But in seriousness, Ellie doesn't really NEED character development because she had that in the first game so the player pretty much knows who she is. The problem is that even at the start of the game Ellie isn't the person we know and love. Even if they started the game with Ellie pissed at Joel for the first game, it still wouldn't change who she is or how she acts with everyone else. Yet she's a very different person pretty much from the first moment of the game.

The shame there is that there could have been a very interesting character study on Ellie if they had made her consistent with who she was in the first game. In fact using all her flashback scenes very early and close together could have shown the play in the strain Joel put on their relationship because of his lies about the Firefly incident. But the scene where Ellie goes to forgive him NEEDED to happen before Joel dies full stop.

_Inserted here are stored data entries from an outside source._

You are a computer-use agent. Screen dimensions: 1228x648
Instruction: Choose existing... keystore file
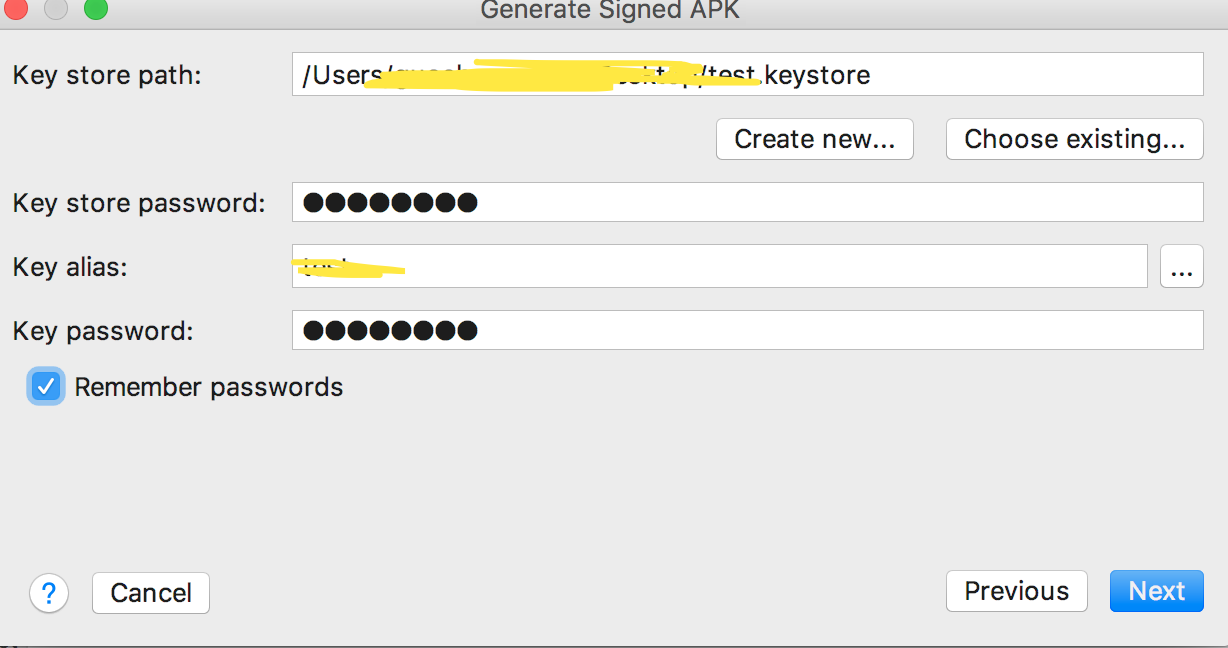(1074, 139)
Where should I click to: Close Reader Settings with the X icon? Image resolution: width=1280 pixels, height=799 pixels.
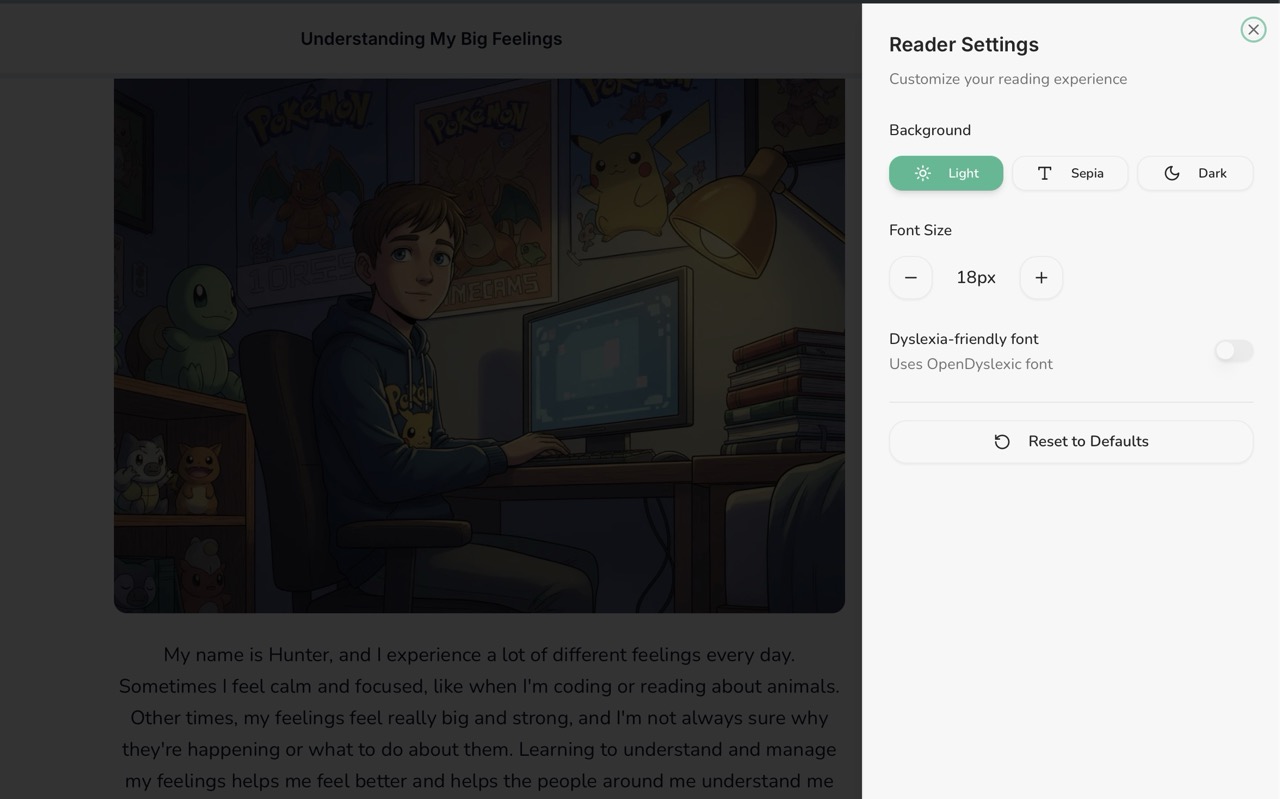pos(1253,29)
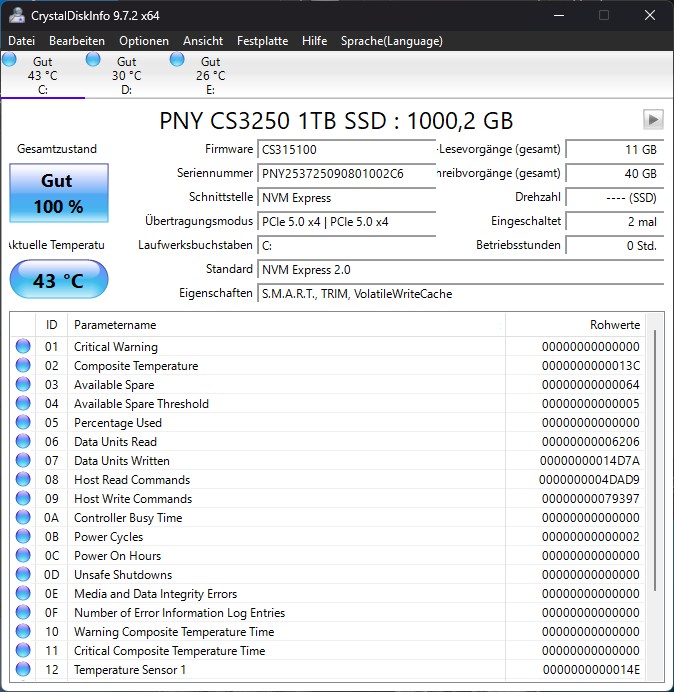Click the Unsafe Shutdowns status orb
This screenshot has height=692, width=674.
(23, 575)
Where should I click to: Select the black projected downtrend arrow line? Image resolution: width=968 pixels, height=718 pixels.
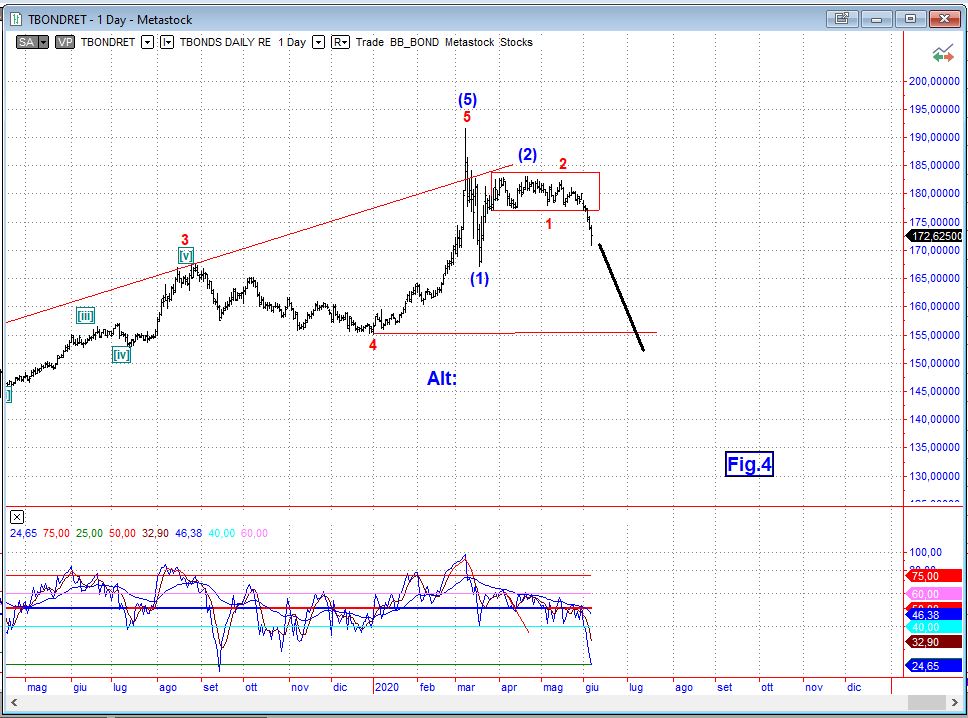[x=620, y=297]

Then Joel could still die and Ellie could go into this decent. Even bring Dina along to back her up, but slowly get horrified by Ellie as her thirst for revenge gets worse and worse.

The fundamental problem with TLOU2 is that they tried to play both sides and you end up with a story nobody likes. They needed to focus on one story and tell it better, than trying to double dip, because you end up with characters that make no sense and a lot of development (if it even exists) has to be rushed for time.
The whole 'Ellie mad cuz Joel dead, now she kill' story never should've happened at all. It's out of character, it clashes with the grounded and pragmatic set-up of this universe, and it's immediately clear that things are going to end badly for her anyway. It's a story set-up that destroys a character with an extremely minor chance at even revealing anything interesting about that character.

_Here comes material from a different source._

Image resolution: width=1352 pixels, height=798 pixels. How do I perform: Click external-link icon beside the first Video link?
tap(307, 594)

No matter how much you try to fix the story as is, the core of the story is so hackneyed and out-of-character that it really makes very little difference in the end.

Honestly, I would've been fine with Ellie going down a dark path and coming apart at the seems, but it should've been due to her finding out the truth, NOT because Joel got killed. Because I'm going say something probably controversial (to fans anyway), but Joel is really not that important to Ellie. I mean, he's important to her, but to act like he's the most important figure to have ever existed in her life, whom she would sacrifice the life she has and her friends and loved ones safety to avenge his death, is really overestimating him. It makes Ellie come across as this naive and sheltered daddy's girl whose never known anyone but Joel, and we know that's not the kind of character she is.

And it's not just Ellie, because the game itself treats Joel with way more reverence than he actually has as a person in this world. I mean, after his death his house is covered in flowers (which they somehow got in the middle of bloody winter) like he was somekind of royalty. Joel is a terrific character, but within this universe he's just another guy, and the game just forgets that and instead infuses his importance with the importance that he has to the TLoU fanbase.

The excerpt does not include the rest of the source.